* begin SOURCE DOCUMENT *

Date: Sun, 21 Jun 2020 12:11:50 +0200	[thread overview]
Message-ID: <c51f207e-d4c3-0d24-a242-74da86d22cca@applied-asynchrony.com> (raw)
In-Reply-To: <24303.11806.371890.563490@tux.local>

On 2020-06-21 11:53, Dr Rainer Woitok wrote:
> Greetings,
> 
> is there any difference between running "emerge --jobs=1 ..."  and runn-
> ing "MAKEOPTS=-j1 emerge ..."?

--jobs=1 starts one package build at a time, possibly using many parallel
processes - depending on MAKEOPTS and how the build works.

MAKEOPTS sets the number of parallel processes within one package build.

* end SOURCE DOCUMENT *
* begin DATA SHOWN *

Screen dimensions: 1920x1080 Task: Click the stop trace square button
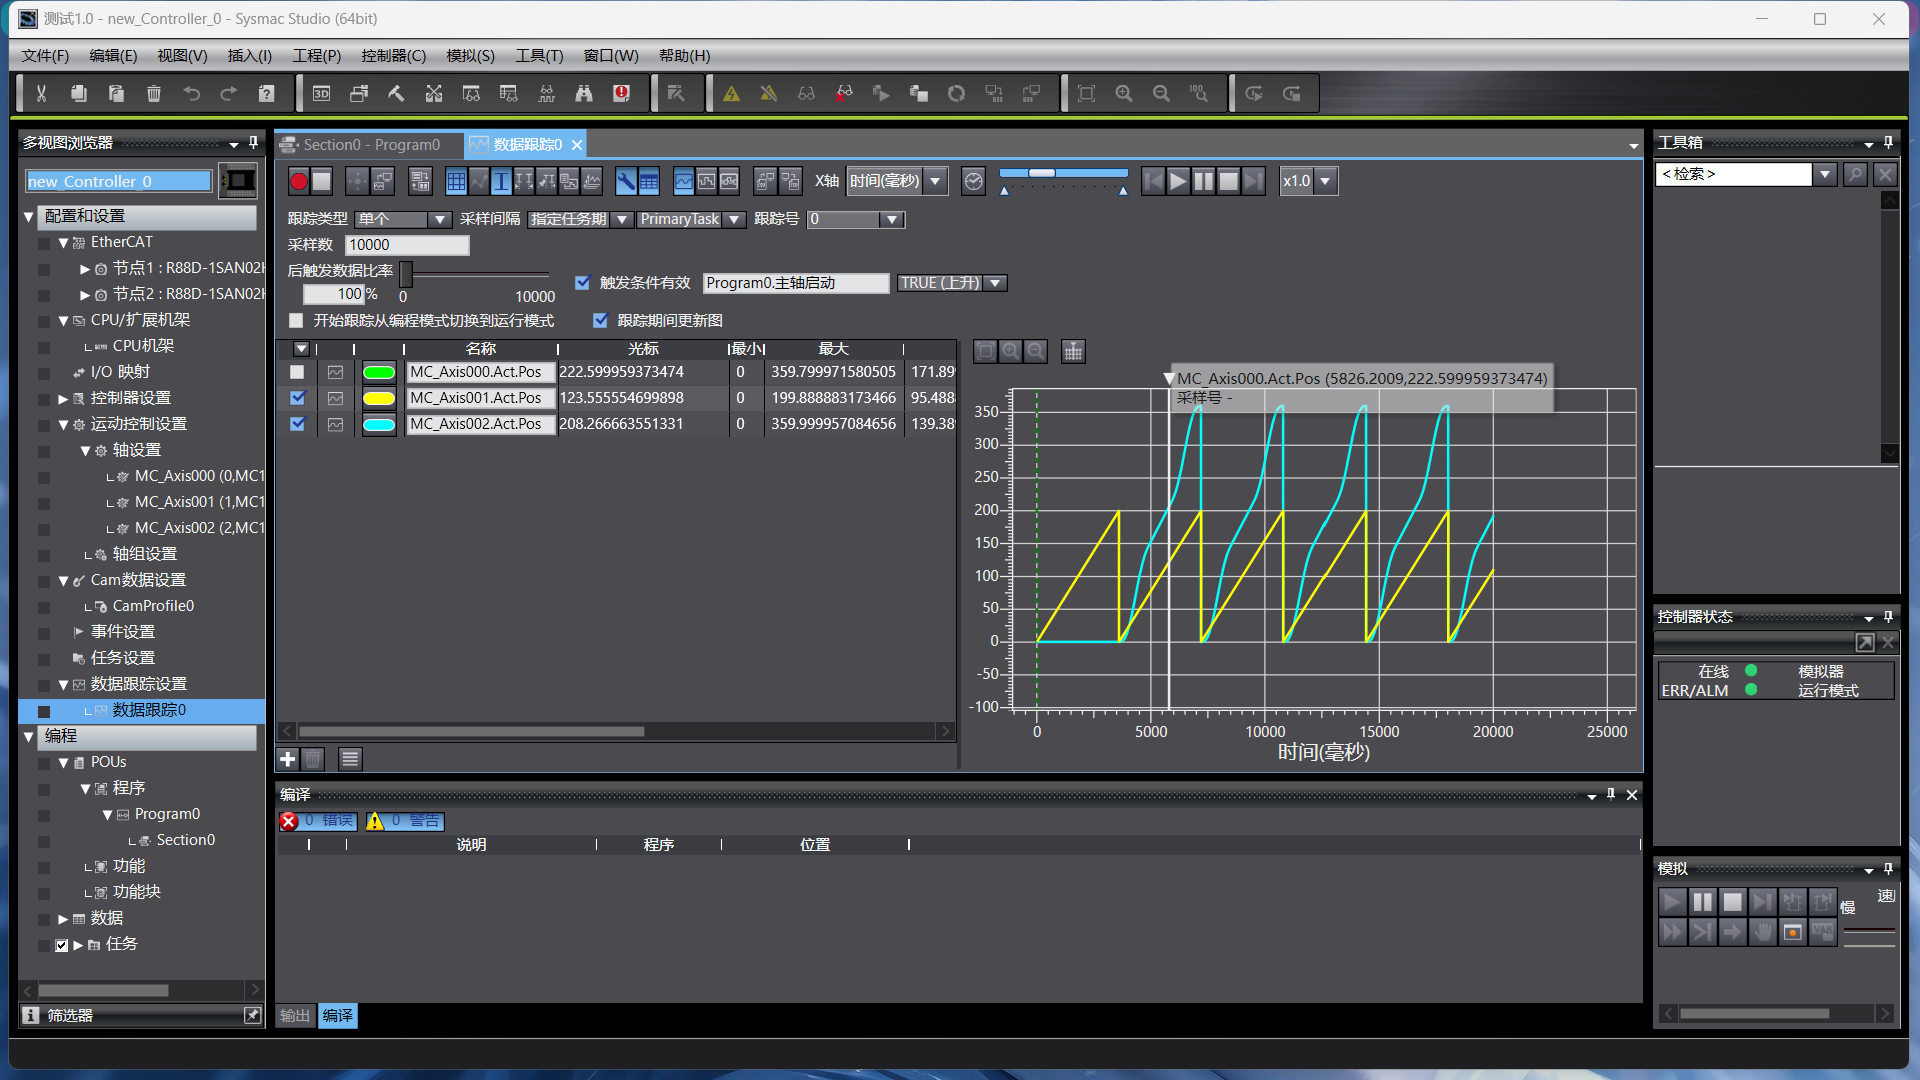(x=322, y=181)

* end DATA SHOWN *

Resume the mailing-list reply about emerge's --jobs option and MAKEOPTS, continuing after its last sentence.

They are complementary, and you can combine them. However frequently
a series of packages have dependencies (a before b before c), so starting
multiple --jobs may not have any effect. Or it may, e.g. in the case of
rebuilds or independent packages that often only use one process to build,
e.g. perl modules or something smaller. --jobs can really make a difference
since otherwise you would suffer from portage/script/shell overhead relative
to the actual work being performed.

make offers the -l parameter that constrains the number of processes by
load, and adjusts them accordingly. As an example, with 8 cores you could
use MAKEOPTS="-j8 -l8" to enable inter-ebuild parallelism and a max. load
for one package, then start several --jobs to build independent packages
without waiting for each other.

Hope this helps.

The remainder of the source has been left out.